Following that last headline of a 1.2 million barrel/day production cut energy prices have popped another 2-3 percent with most contracts now up 4-5% on the day.

The November jobs report showed an increase of 155,000 in non-farm payrolls, while the headline unemployment rate held steady at 3.7%, while the U-6 (aka the “real” unemployment rate) ticked up to 7.6%. Stocks moved higher in the wake of this report as it seems soft enough to keep the FED re-thinking their strategy for rate increases in 2019.

Notes from the DOE Weekly Status Report:

The headline draw of more than 7 million barrels of crude oil inventory (the first weekly decline in 11 weeks) sure seems bullish at face value, but when you dig deeper and notice that the weekly drop in imports accounted for 6.6 million barrels and the increase in exports accounted for another 5.3 million barrels.

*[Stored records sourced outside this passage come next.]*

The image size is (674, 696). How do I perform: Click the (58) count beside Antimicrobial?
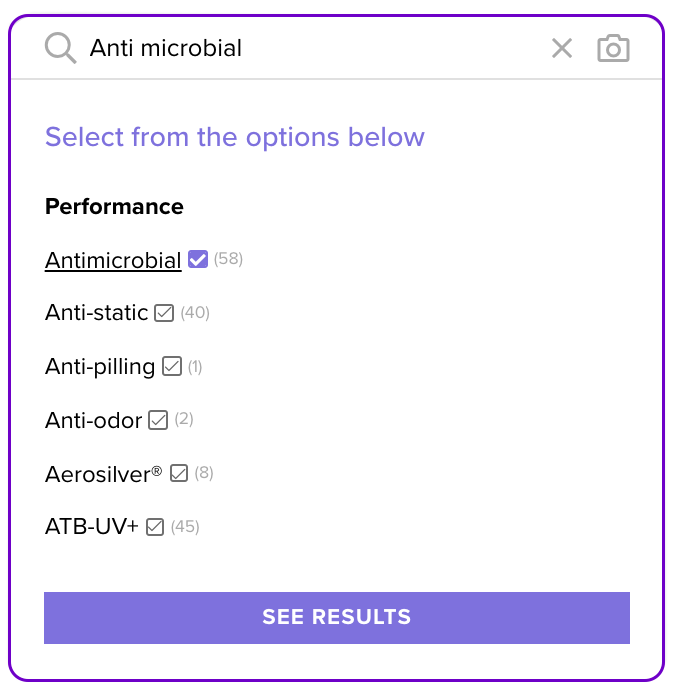pyautogui.click(x=228, y=260)
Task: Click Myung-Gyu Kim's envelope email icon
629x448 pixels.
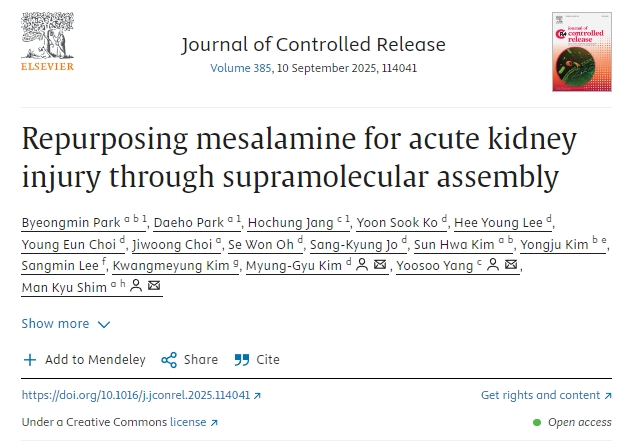Action: 379,265
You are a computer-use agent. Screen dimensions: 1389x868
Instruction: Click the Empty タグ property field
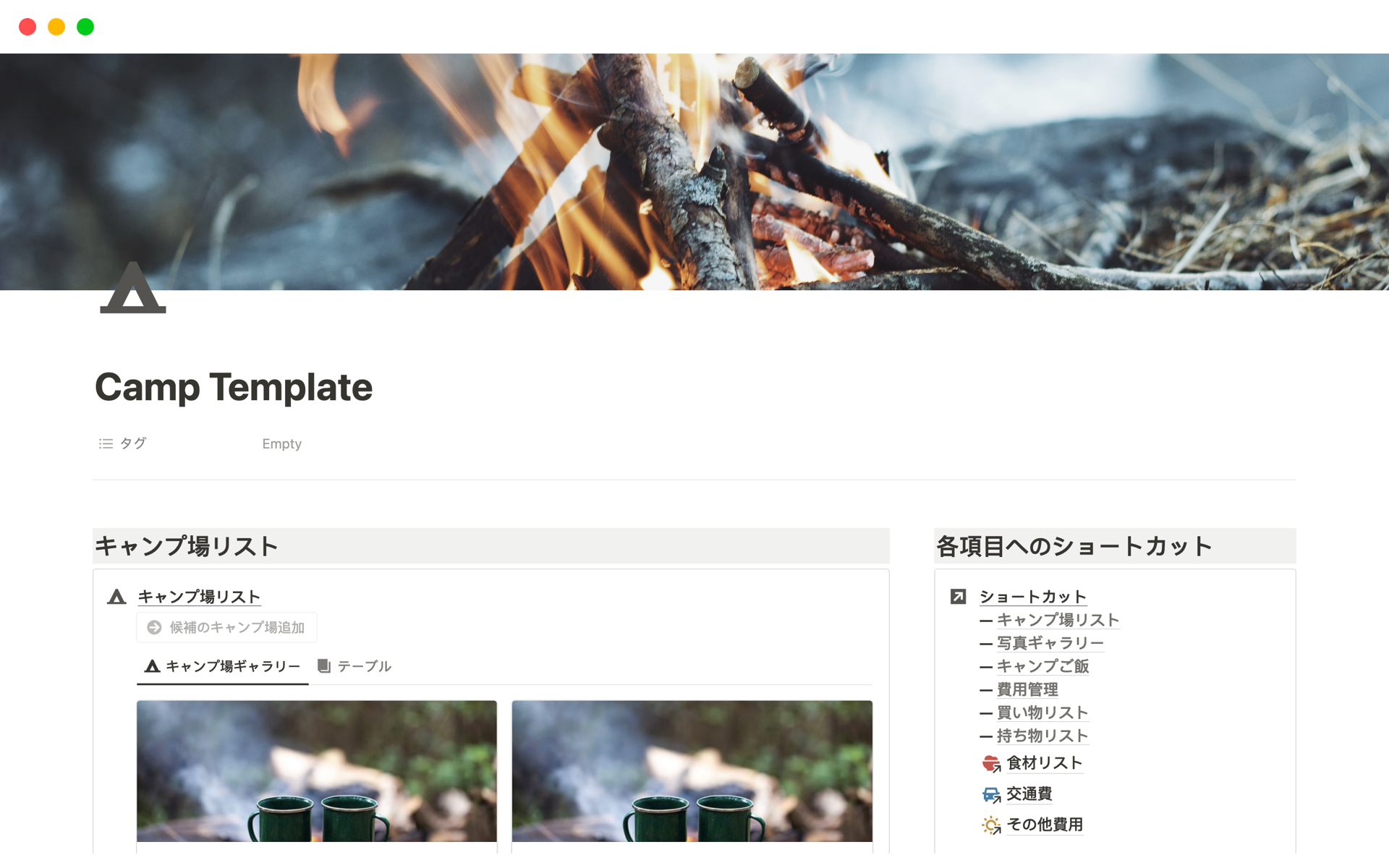pyautogui.click(x=281, y=443)

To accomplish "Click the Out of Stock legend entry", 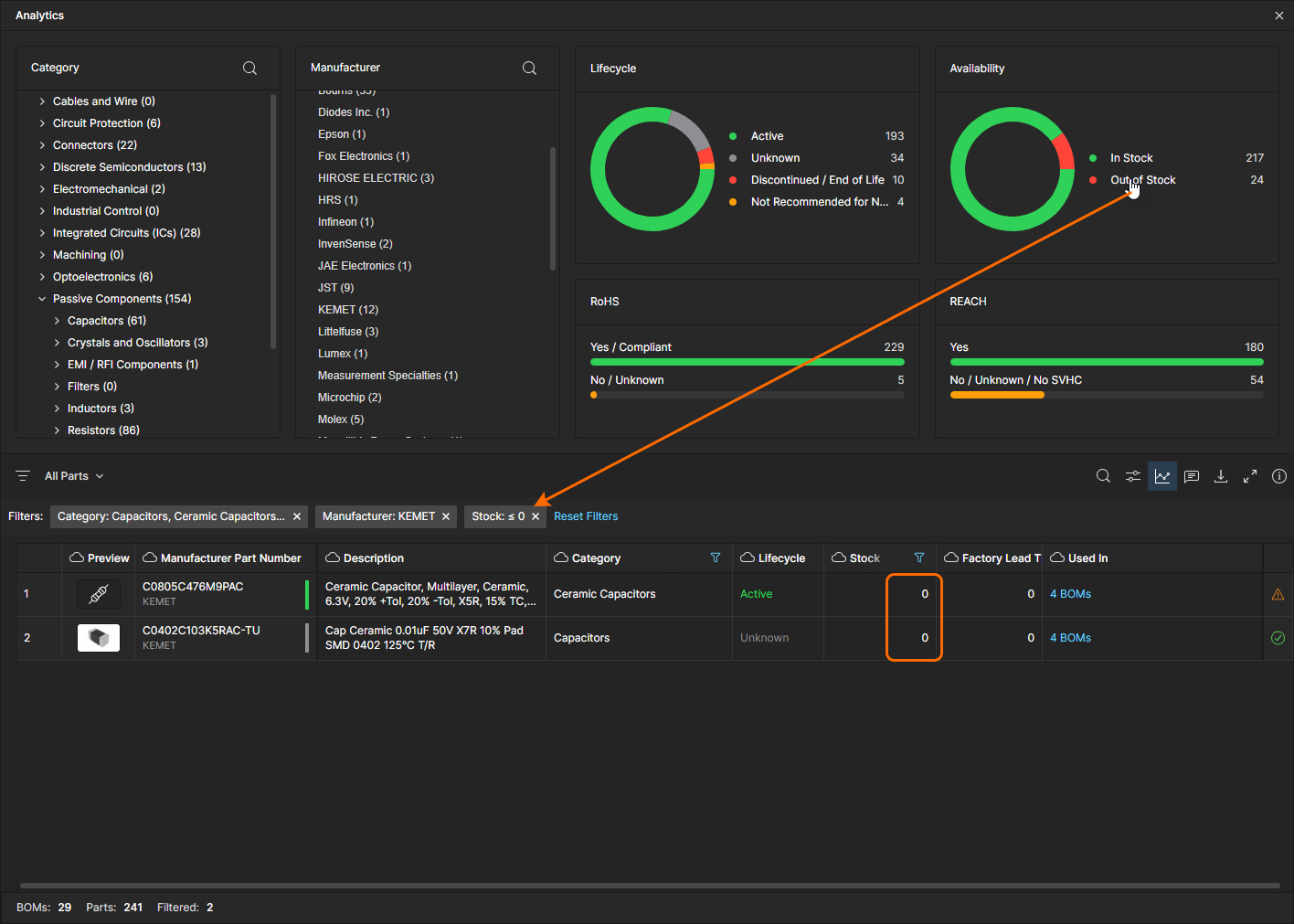I will pos(1142,180).
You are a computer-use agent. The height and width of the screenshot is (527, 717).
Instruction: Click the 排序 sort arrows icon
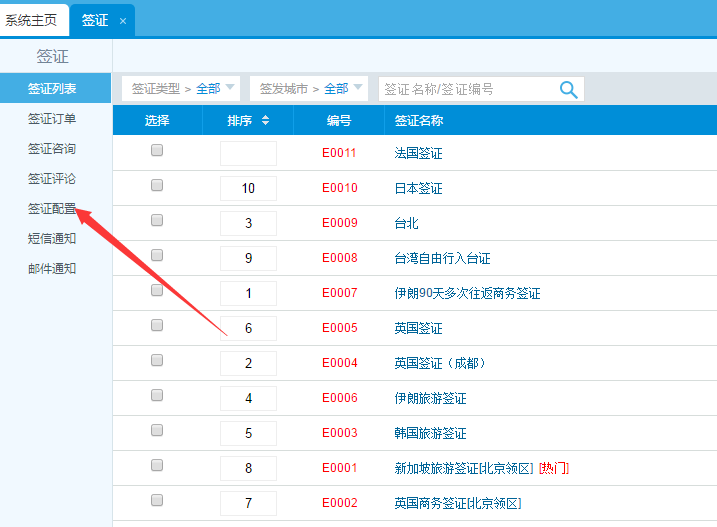coord(265,121)
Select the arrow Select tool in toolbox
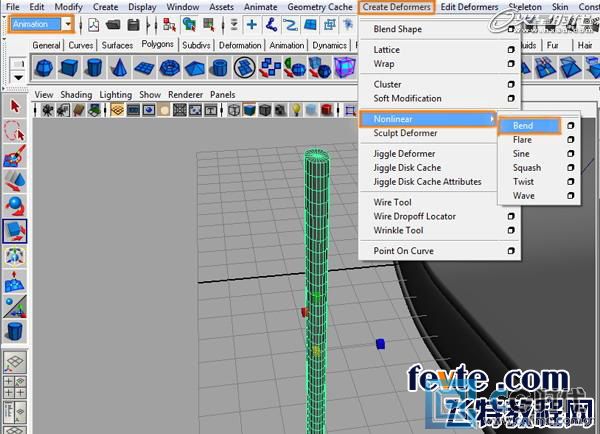600x434 pixels. pos(15,106)
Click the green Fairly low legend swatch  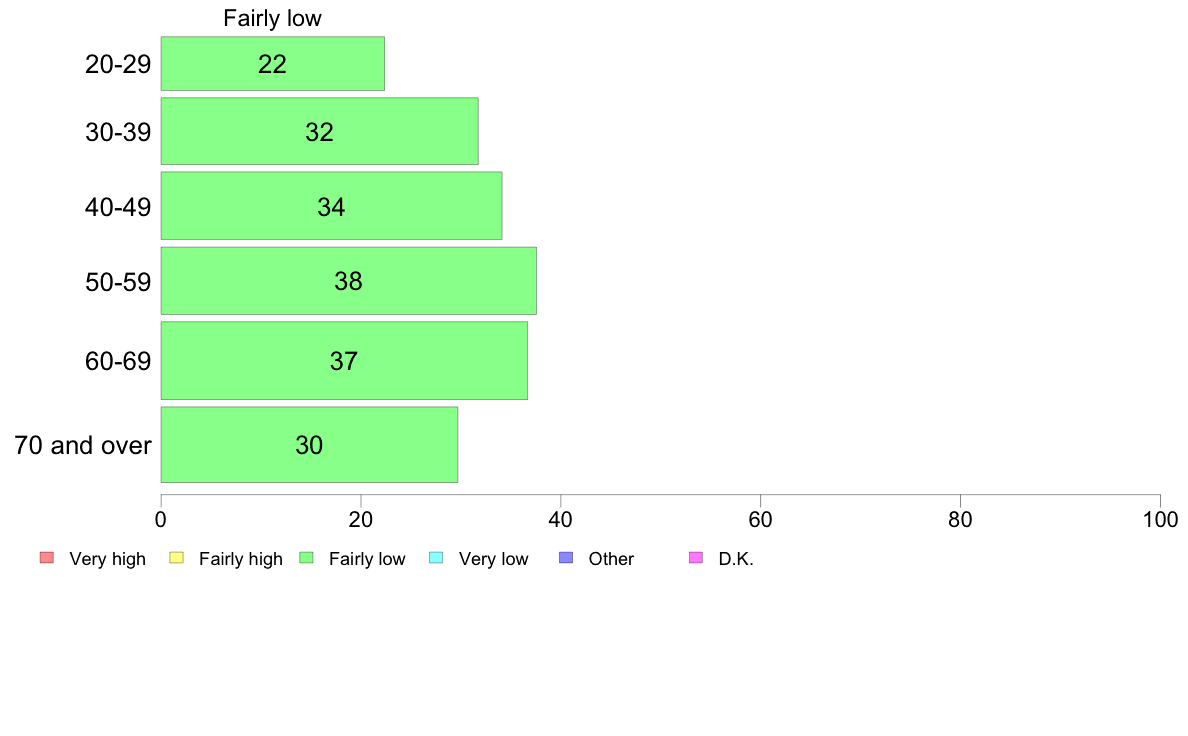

Suddenly the drop looks transitory, and even bearish, since we would have had a 5 million barrel build if the import/export flow had held steady to a week ago.

Remember the campaign slogan “drill baby drill”? Turns out that worked out better than its supporters did during the election 10 years ago as the US just became a net exporter of petroleum products last week for the first time in at least 45 years. Total oil & product imports were 8.8 million barrels per day last week, while total exports reached a new record north of 9 million barrels per day, with crude oil exports setting an all-time high north of 3 million barrels/day.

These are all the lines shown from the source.